**Stated task**
Put the lines of the listing into a numbered list, from the first line of the listing through the line that contains "coord(408,36)", skipping any blank lines. Leave the pictures out of your answer.

**Records for the exercise**
- - - -

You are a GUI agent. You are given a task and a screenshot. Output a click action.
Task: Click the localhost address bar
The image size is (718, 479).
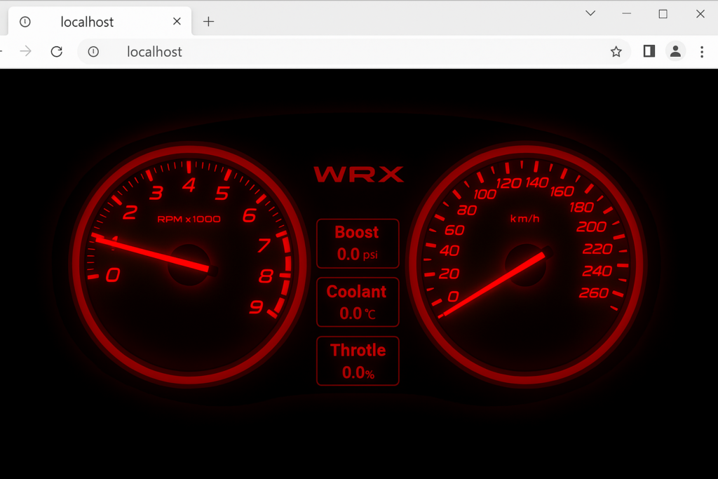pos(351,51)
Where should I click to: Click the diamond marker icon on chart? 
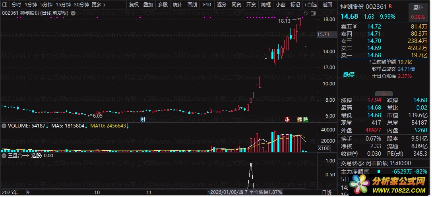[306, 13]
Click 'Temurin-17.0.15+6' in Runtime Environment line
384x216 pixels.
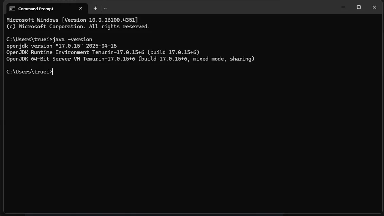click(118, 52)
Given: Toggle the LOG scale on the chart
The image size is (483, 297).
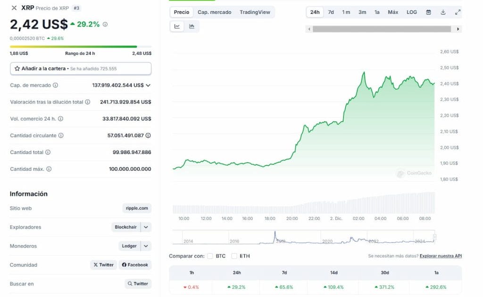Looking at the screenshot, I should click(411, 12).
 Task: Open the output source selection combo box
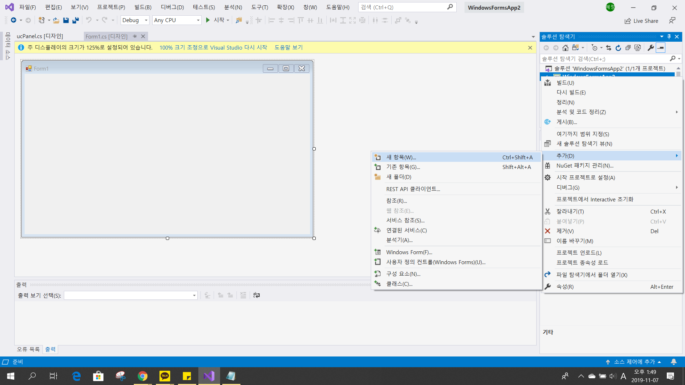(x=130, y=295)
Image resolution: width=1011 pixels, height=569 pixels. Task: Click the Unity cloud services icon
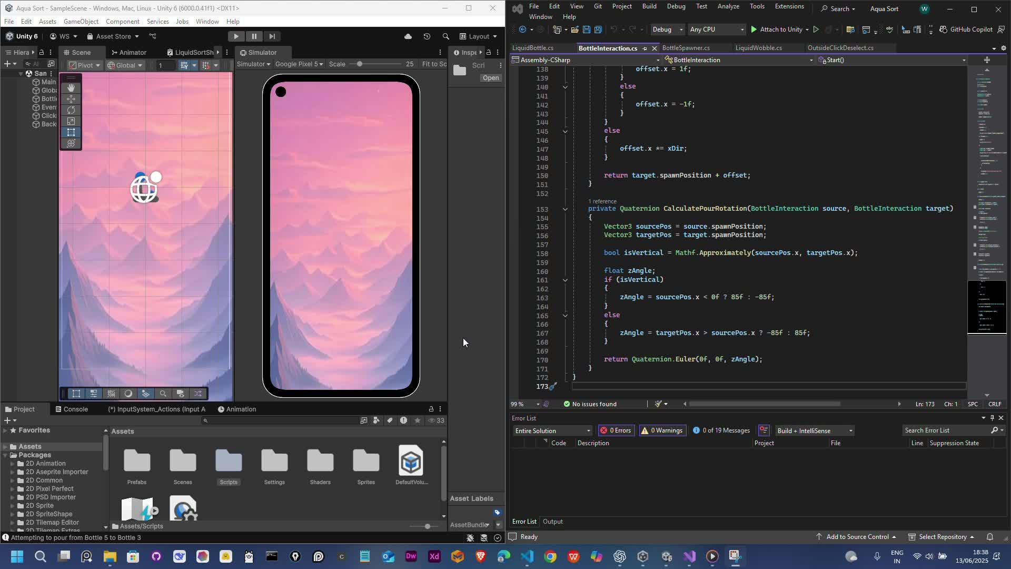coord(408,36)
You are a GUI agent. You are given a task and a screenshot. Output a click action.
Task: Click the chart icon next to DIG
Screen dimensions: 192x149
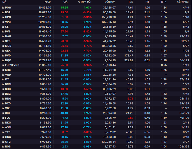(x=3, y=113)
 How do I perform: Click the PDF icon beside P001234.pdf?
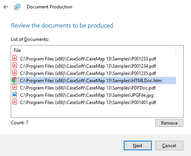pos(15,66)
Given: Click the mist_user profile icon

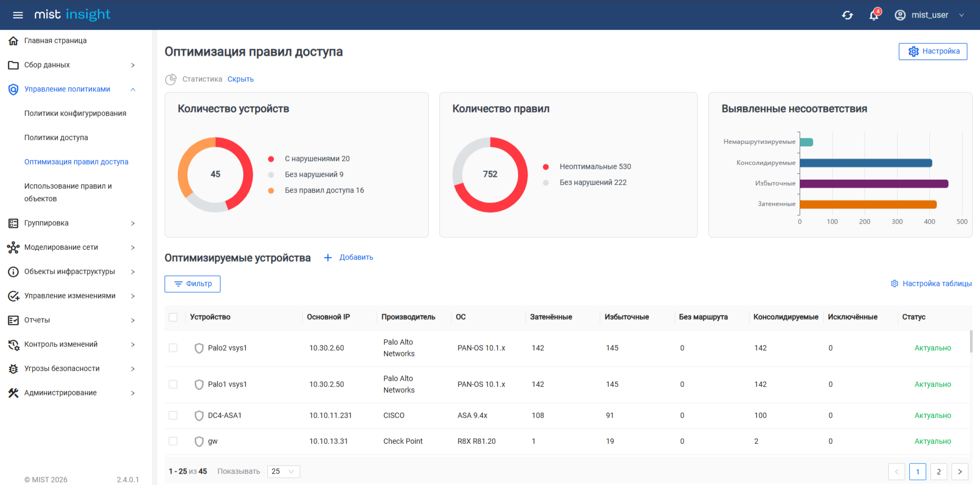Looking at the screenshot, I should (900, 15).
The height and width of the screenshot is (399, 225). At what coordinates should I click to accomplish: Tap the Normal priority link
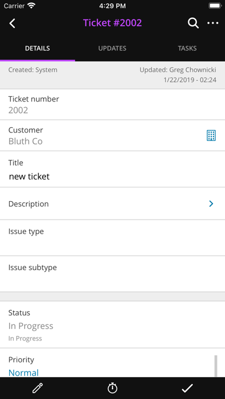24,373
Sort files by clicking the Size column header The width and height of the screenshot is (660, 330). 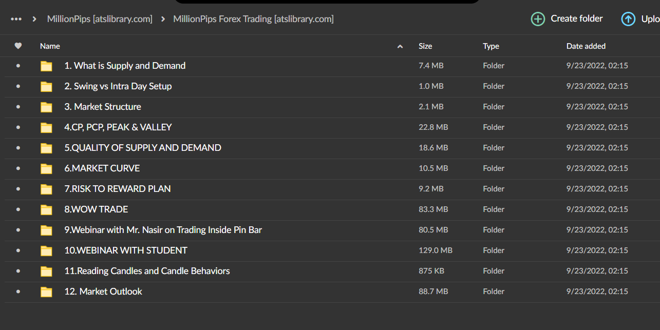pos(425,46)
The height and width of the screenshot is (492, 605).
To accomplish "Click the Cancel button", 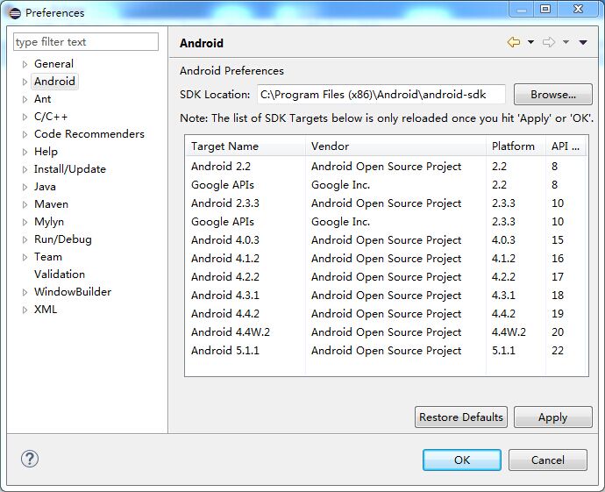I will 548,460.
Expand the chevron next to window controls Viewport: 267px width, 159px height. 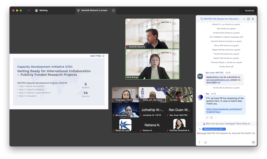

- - - -

**Response**
1. You are a GUI agent. You are given a task and a screenshot. Output a click action.
2. Task: Click the localhost address bar
3. The image size is (718, 479).
4. pos(351,51)
5. Where should I click to: Click the diamond marker icon on chart? 
6. [306, 13]
7. Click 'Temurin-17.0.15+6' in Runtime Environment line
8. 384x216 pixels.
9. click(118, 52)
10. Given: Toggle the LOG scale on the chart
11. The image size is (483, 297).
12. Looking at the screenshot, I should click(411, 12).
13.  Task: Open the output source selection combo box
14. (x=130, y=295)
15. Image resolution: width=1011 pixels, height=569 pixels. Task: Click the Unity cloud services icon
16. coord(408,36)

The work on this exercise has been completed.